Injection and immersion methods increase glucose levels in zebrafish larvae. (A) Relative concentration of glucose in 5 dpf larvae that had been injected with 15 nmol glucose as eggs. Statistical testing by t test, each data point is representative of a group of n = 10–30 larvae. (B) Relative concentration of glucose in 5 dpf larvae immersed in 5% solutions of glucose or mannitol from 2 dpf. Statistical testing by ANOVA, each data point is representative of a group of n = 10–30 larvae. (C) Total body area calculated from lateral images of 5 dpf glucose-injected larvae. Statistical testing by t test. Data are representative of 2 biological replicates. (D) Total body area calculated from lateral images of 5 dpf larvae immersed in 5% solutions of glucose or mannitol from 2 dpf. Statistical testing by ANOVA. Data are representative of 2 biological replicates. (E) Eye area calculated from lateral images of 5 dpf glucose-injected larvae. Statistical testing by t test. Data are representative of 2 biological replicates. (F) Eye area calculated from lateral images of 5 dpf larvae immersed in 5% solutions of glucose or mannitol from 2 dpf. Statistical testing by ANOVA. Data are representative of 2 biological replicates. (G) Quantification of total macrophage number from lateral images of 5 dpf glucose-injected larvae. Statistical testing by t test. Data are representative of 2 biological replicates. (H) Quantification of total macrophage number from lateral images of 5 dpf larvae immersed in 5% solutions of glucose or mannitol from 2 dpf. Statistical testing by ANOVA. Data are representative of 2 biological replicates. (I) Quantification of total neutrophil number from lateral images of glucose-injected 5 dpf larvae. Statistical testing by t test. Data are representative of 2 biological replicates. (J) Quantification of total neutrophil number from lateral images of 5 dpf larvae immersed in 5% solutions of glucose or mannitol from 2 dpf. Statistical testing by ANOVA. Data are representative of 2 biological replicates.

Exogenous glucose does not affect neutrophil and macrophage recruitment to a tail wound. (A) Schematic of experiment to measure immune cell recruitment to a tail wound. (B) Representative images of macrophage (red) recruitment to a tail wound in glucose-injected larvae. (C) Quantification of macrophage recruitment following tail transection in the glucose injection model. (D) Quantification of macrophage recruitment following tail transection in the glucose immersion model. (E) Representative images of neutrophil (red) recruitment to a tail wound in glucose-injected larvae. (F) Quantification of neutrophil recruitment following tail transection in the glucose injection model. Each paired data point represents the average of an biological replicate with n > 10 embryos per condition. (G) Quantification of neutrophil recruitment following tail transection in the glucose immersion model. Scale bars represent 100 μm. Statistical testing by t test. Data are representative of 3 biological replicates.

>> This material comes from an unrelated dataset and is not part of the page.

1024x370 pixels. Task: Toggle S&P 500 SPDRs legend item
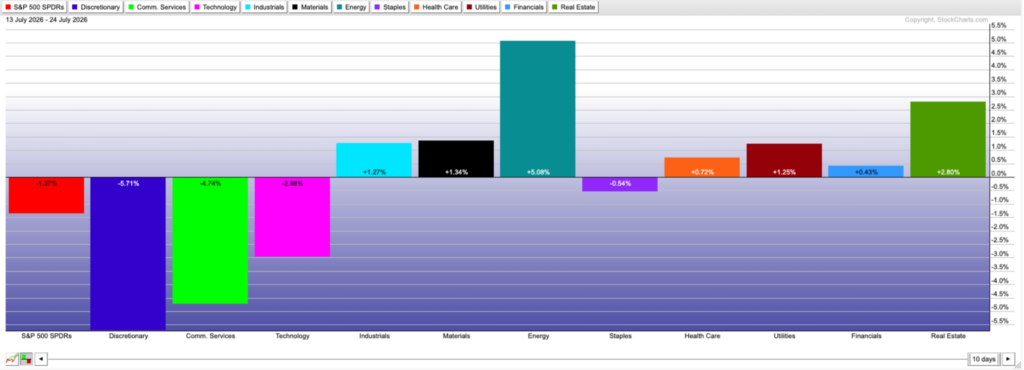35,7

Exogenous glucose supplementation reduced thrombocyte and fibrin accumulation at a tail wound. (A) Schematic of experiment to visualise haemostasis following tail transection. (B) Representative overlay of thrombocytes (red) at 2.5 h after tail transection in glucose-injected larvae. (C) Quantification of thrombocyte plug size following tail transection in the glucose injection model. (D) Quantification of thrombocyte plug size following tail transection in the glucose immersion model. (E) Representative images of fibrinogen deposition (red) at 2.5 h after tail transection in glucose-injected larvae. (F) Quantification of fibrin clot size following tail transection in the glucose injection model. (G) Quantification of fibrin clot size following tail transection in the glucose immersion model. Scale bars represent 100 μm. Statistical testing by t test. Data are representative of 3 biological replicates.

Glucose-injected larvae have increased lipid accumulation following a high fat diet. (A) Schematic of the high fat feeding challenge assay to measure lipid accumulation in glucose-injected larvae. (B) Bright field images of 6 dpf Oil Red O-stained larvae, demonstrating darker vascular staining in glucose-injected larvae. Box indicates location of inset, arrowheads indicate stained intersegmental vessels in inset, asterisk indicates intestinal lumen which was excluded from analysis. (C) Quantification of lipid accumulation in 5 dpf glucose-injected larvae. (D) Quantification of lipid accumulation in 6 dpf glucose-injected larvae challenged with a high fat diet from 5 dpf. (E) Quantification of lipid accumulation in 7 dpf glucose-injected larvae challenged with a high fat diet from 5 dpf. Statistical testing by t test. Data are representative of 2 biological replicates.